Work to complete »
The records below must be copied out completely and exactly.

Study material »
○ ○ ○ ○ ○

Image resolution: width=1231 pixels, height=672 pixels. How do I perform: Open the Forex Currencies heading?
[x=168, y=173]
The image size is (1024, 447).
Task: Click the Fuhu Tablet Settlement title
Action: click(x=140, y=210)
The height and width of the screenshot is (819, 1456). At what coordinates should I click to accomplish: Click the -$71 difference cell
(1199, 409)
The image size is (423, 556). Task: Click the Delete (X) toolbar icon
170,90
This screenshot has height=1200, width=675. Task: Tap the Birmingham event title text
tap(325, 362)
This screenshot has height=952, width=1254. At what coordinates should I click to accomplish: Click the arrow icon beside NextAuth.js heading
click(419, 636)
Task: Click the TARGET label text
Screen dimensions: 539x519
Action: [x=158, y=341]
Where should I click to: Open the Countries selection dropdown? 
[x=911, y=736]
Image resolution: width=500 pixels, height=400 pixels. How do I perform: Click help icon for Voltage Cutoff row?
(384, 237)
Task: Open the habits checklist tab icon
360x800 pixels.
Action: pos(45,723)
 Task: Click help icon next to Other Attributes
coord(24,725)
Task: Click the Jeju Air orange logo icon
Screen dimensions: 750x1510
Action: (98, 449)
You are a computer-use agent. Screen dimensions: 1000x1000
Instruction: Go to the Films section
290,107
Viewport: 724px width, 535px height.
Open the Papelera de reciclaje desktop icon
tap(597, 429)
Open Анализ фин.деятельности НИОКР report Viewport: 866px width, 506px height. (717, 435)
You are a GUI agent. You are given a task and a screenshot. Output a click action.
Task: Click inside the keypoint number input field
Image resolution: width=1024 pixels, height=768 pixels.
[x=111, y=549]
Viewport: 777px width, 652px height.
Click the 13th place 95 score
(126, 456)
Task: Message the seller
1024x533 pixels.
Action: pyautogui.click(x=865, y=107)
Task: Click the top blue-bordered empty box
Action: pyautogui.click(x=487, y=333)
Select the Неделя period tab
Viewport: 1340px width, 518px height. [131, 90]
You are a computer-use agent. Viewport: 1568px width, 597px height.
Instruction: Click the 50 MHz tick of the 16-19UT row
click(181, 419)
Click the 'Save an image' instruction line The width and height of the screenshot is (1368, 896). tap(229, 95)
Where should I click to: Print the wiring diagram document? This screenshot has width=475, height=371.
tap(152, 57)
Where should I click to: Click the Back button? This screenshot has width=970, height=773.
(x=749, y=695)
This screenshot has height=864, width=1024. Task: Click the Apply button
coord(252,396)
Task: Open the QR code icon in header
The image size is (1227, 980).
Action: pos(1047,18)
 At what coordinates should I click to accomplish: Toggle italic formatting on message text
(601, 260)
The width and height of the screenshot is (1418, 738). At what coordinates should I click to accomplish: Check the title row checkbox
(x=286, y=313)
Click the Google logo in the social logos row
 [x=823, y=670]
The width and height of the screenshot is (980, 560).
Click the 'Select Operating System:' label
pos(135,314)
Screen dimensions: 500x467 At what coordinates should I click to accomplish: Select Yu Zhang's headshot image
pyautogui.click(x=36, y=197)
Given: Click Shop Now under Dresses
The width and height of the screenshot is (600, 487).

○ ○ ○ ○ ○

Solution for this exercise »
Image resolution: width=1231 pixels, height=672 pixels. How do I perform: Open the Forex Currencies heading?
[x=168, y=173]
The image size is (1024, 447).
Task: Click the Fuhu Tablet Settlement title
Action: click(x=140, y=210)
The height and width of the screenshot is (819, 1456). At what coordinates should I click to accomplish: Click the -$71 difference cell
(1199, 409)
The image size is (423, 556). Task: Click the Delete (X) toolbar icon
170,90
This screenshot has height=1200, width=675. Task: Tap the Birmingham event title text
tap(325, 362)
This screenshot has height=952, width=1254. At what coordinates should I click to accomplish: Click the arrow icon beside NextAuth.js heading
click(419, 636)
Task: Click the TARGET label text
Screen dimensions: 539x519
Action: [x=158, y=341]
Where should I click to: Open the Countries selection dropdown? 
[x=911, y=736]
Image resolution: width=500 pixels, height=400 pixels. How do I perform: Click help icon for Voltage Cutoff row?
(384, 237)
Task: Open the habits checklist tab icon
360x800 pixels.
Action: pos(45,723)
 Task: Click help icon next to Other Attributes
coord(24,725)
Task: Click the Jeju Air orange logo icon
Screen dimensions: 750x1510
Action: (98, 449)
You are a computer-use agent. Screen dimensions: 1000x1000
Instruction: Go to the Films section
290,107
Viewport: 724px width, 535px height.
Open the Papelera de reciclaje desktop icon
tap(597, 429)
Open Анализ фин.деятельности НИОКР report Viewport: 866px width, 506px height. (717, 435)
You are a GUI agent. You are given a task and a screenshot. Output a click action.
Task: Click inside the keypoint number input field
Image resolution: width=1024 pixels, height=768 pixels.
[x=111, y=549]
Viewport: 777px width, 652px height.
Click the 13th place 95 score
(126, 456)
Task: Message the seller
1024x533 pixels.
Action: pyautogui.click(x=865, y=107)
Task: Click the top blue-bordered empty box
Action: pyautogui.click(x=487, y=333)
Select the Неделя period tab
Viewport: 1340px width, 518px height. [131, 90]
You are a computer-use agent. Viewport: 1568px width, 597px height.
Instruction: Click the 50 MHz tick of the 16-19UT row
click(181, 419)
Click the 'Save an image' instruction line The width and height of the screenshot is (1368, 896). tap(229, 95)
Where should I click to: Print the wiring diagram document? This screenshot has width=475, height=371.
tap(152, 57)
Where should I click to: Click the Back button? This screenshot has width=970, height=773.
(x=749, y=695)
This screenshot has height=864, width=1024. Task: Click the Apply button
coord(252,396)
Task: Open the QR code icon in header
The image size is (1227, 980).
Action: pos(1047,18)
 At what coordinates should I click to accomplish: Toggle italic formatting on message text
(601, 260)
The width and height of the screenshot is (1418, 738). At what coordinates should I click to accomplish: Check the title row checkbox
(x=286, y=313)
Click the Google logo in the social logos row
 [x=823, y=670]
The width and height of the screenshot is (980, 560).
Click the 'Select Operating System:' label
pos(135,314)
Screen dimensions: 500x467 At what coordinates should I click to accomplish: Select Yu Zhang's headshot image
pyautogui.click(x=36, y=197)
Given: Click Shop Now under Dresses
The width and height of the screenshot is (600, 487).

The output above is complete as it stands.